STUDY TEXT:
A machine that can actually eliminate humans from the creative process is a ways off, but it is getting closer. And nobody knows that better than Corporate America. As high-tech and low-tech companies alike search for the new idea that will make them the next attention-grabbing growth company, the likes of Phillips Petroleum (P
), Medtronic (MDT
), Herman Miller (MLHR
), General Electric (GE
), and Motorola (MOT
) are among the 500 customers using Invention Machine's cutting-edge software to speed up the invention process. So far, these companies are primarily using the software to pull together and analyze huge amounts of data very quickly in new and innovative ways. Some results: stronger parts for Formula One racing cars and a new type of filter for oil drilling equipment.
The next step in the automated invention process--a giant step--applies biological principles. One approach, called genetic programming, creates thousands of different solutions to a given application. These virtual inventions fight for survival, with the fittest giving birth to another generation. Eventually, the ideal solution emerges with little or no human involvement. There is even a step beyond genetic programming: so-called evolutionary software, which redesigns itself, rejecting weak links and building on strengths until it evolves into the perfect process or product.

EXCERPTED RECORDS:

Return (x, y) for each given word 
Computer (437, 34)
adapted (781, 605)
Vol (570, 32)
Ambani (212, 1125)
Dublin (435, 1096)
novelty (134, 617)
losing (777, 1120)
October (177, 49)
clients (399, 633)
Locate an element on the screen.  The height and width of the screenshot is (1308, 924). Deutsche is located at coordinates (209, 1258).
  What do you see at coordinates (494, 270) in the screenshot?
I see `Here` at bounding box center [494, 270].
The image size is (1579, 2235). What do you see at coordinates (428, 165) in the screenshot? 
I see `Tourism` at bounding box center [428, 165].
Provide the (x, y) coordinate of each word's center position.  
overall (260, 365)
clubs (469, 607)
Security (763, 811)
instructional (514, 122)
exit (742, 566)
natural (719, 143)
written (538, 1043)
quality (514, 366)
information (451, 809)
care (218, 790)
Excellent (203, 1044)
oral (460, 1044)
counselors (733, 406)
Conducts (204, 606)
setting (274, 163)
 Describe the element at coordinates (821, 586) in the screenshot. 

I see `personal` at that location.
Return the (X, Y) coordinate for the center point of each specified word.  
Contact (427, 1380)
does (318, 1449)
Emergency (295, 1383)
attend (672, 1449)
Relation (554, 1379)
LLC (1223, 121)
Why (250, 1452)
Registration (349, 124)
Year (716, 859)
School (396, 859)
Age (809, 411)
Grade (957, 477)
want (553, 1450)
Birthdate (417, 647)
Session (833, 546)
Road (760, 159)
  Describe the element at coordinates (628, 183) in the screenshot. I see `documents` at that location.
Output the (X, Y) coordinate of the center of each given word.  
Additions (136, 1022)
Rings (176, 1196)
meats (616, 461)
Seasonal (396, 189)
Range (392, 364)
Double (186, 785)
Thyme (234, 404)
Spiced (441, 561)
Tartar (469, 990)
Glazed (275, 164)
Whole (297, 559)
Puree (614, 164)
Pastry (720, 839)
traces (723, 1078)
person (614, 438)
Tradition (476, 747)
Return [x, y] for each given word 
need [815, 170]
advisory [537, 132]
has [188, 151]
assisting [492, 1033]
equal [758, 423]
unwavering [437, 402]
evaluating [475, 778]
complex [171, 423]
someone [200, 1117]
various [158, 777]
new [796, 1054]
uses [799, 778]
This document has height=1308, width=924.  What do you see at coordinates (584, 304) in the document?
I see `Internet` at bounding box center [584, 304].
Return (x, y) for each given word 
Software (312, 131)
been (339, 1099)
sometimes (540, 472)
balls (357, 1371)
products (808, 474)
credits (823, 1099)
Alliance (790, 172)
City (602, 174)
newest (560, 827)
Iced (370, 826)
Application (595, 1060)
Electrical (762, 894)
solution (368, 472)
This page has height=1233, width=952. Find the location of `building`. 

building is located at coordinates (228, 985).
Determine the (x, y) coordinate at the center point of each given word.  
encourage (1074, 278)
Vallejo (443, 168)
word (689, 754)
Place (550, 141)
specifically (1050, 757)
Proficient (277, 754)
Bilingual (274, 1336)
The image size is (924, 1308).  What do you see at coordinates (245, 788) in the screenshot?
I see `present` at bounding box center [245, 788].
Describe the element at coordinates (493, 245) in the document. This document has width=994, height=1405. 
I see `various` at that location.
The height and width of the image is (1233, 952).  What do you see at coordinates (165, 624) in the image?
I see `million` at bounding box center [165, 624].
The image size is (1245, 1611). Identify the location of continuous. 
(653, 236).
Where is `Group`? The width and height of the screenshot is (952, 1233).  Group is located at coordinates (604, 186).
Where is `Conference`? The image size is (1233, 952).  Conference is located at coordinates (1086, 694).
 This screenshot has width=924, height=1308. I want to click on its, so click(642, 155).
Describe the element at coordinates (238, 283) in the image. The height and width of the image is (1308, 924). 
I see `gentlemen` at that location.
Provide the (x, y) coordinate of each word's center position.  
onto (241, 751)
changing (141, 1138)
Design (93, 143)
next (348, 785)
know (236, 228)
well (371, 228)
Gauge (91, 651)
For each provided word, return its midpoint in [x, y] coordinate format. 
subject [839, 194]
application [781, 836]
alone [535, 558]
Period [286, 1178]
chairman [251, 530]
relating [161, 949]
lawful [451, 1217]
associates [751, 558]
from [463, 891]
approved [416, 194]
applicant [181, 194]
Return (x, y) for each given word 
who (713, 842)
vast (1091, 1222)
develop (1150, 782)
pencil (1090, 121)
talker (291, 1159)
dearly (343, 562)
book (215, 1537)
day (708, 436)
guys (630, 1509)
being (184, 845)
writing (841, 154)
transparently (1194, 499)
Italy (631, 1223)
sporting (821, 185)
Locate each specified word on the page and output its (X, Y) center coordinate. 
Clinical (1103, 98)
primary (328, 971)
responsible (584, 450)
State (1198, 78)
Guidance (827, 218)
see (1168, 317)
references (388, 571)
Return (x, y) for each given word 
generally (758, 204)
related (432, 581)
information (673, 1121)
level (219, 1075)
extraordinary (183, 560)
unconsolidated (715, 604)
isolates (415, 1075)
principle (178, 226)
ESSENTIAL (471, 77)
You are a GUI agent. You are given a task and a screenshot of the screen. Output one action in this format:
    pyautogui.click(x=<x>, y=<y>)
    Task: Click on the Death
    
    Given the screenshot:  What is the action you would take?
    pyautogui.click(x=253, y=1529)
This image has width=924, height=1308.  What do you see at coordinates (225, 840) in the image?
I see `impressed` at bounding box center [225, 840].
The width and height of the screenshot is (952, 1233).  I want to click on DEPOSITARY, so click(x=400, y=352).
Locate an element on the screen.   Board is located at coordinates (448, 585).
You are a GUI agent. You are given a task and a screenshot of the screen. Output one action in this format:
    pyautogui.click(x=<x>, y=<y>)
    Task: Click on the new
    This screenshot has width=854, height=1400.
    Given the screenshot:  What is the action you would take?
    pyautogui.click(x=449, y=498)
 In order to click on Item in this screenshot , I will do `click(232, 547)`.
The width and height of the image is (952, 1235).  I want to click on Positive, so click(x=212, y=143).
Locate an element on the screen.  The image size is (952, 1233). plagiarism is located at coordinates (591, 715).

TASK LIST:
**A)** Answer these questions from the text on automated invention above.
(i) How many customers use Invention Machine's software?
(ii) What two results of using the software does the text name?
(iii) What is the approach called that creates thousands of different solutions to a given application?
**B)** Resume the text on automated invention above, and continue it from its final sentence.

RESPONSES BY TASK:
**A)**
(i) 500 customers.
(ii) Stronger parts for Formula One racing cars and a new type of filter for oil drilling equipment.
(iii) Genetic programming.

**B)**
Improbably, today's pioneering work has its roots in the gulag of Josef Stalin. The logic stems from the Theory of Inventive Problem Solving, more commonly called TRIZ (its Russian acronym), which was first developed by Soviet scientist Genrich Altshuller while spending his six years in a Siberian prison as a dissident. TRIZ is a set of rules meant to take the trial-and-error tedium out of generating new ideas. Invention Machine's founder, Valery Tsourikov, studied Altshuller's theory, whose central pillar is a principle called value analysis: To improve a product, place a value on each component, then organize research according to those values. TRIZ gained considerable cachet in the 1990s, and engineers at organizations as diverse as Ford Motor (F
), Motorola, Boeing (BA
), Eli Lilly (LLY
), and NASA apply the rules to their research, according to the TRIZ Institute.
The Road to an Invention Machine
1940s: TRIZ
The Theory of Inventive Problem Solving, a set of universal rules of invention, developed by Russian scientist Genrich Altshuller.
1970s: GENETIC ALGORITHMS
Computer programs based on evolution, which solve a problem by pitting one solution against another until the best rises to the top, in Darwinian fashion.
1980s: GENETIC PROGRAMMING
Programs, coupled with very powerful computers, that can solve problems and design an entire product with minimal human input.
1990s: SEMANTIC PROCESSING
Artificial intelligence combined with Internet search tools and TRIZ concepts to analyze vast volumes of text, pulling out problems and solutions that a researcher may not have thought of.
2000: EVOLUTIONARY PROGRAMMING
Programs that actually improve on themselves, designing generation after generation until an ideal is reached.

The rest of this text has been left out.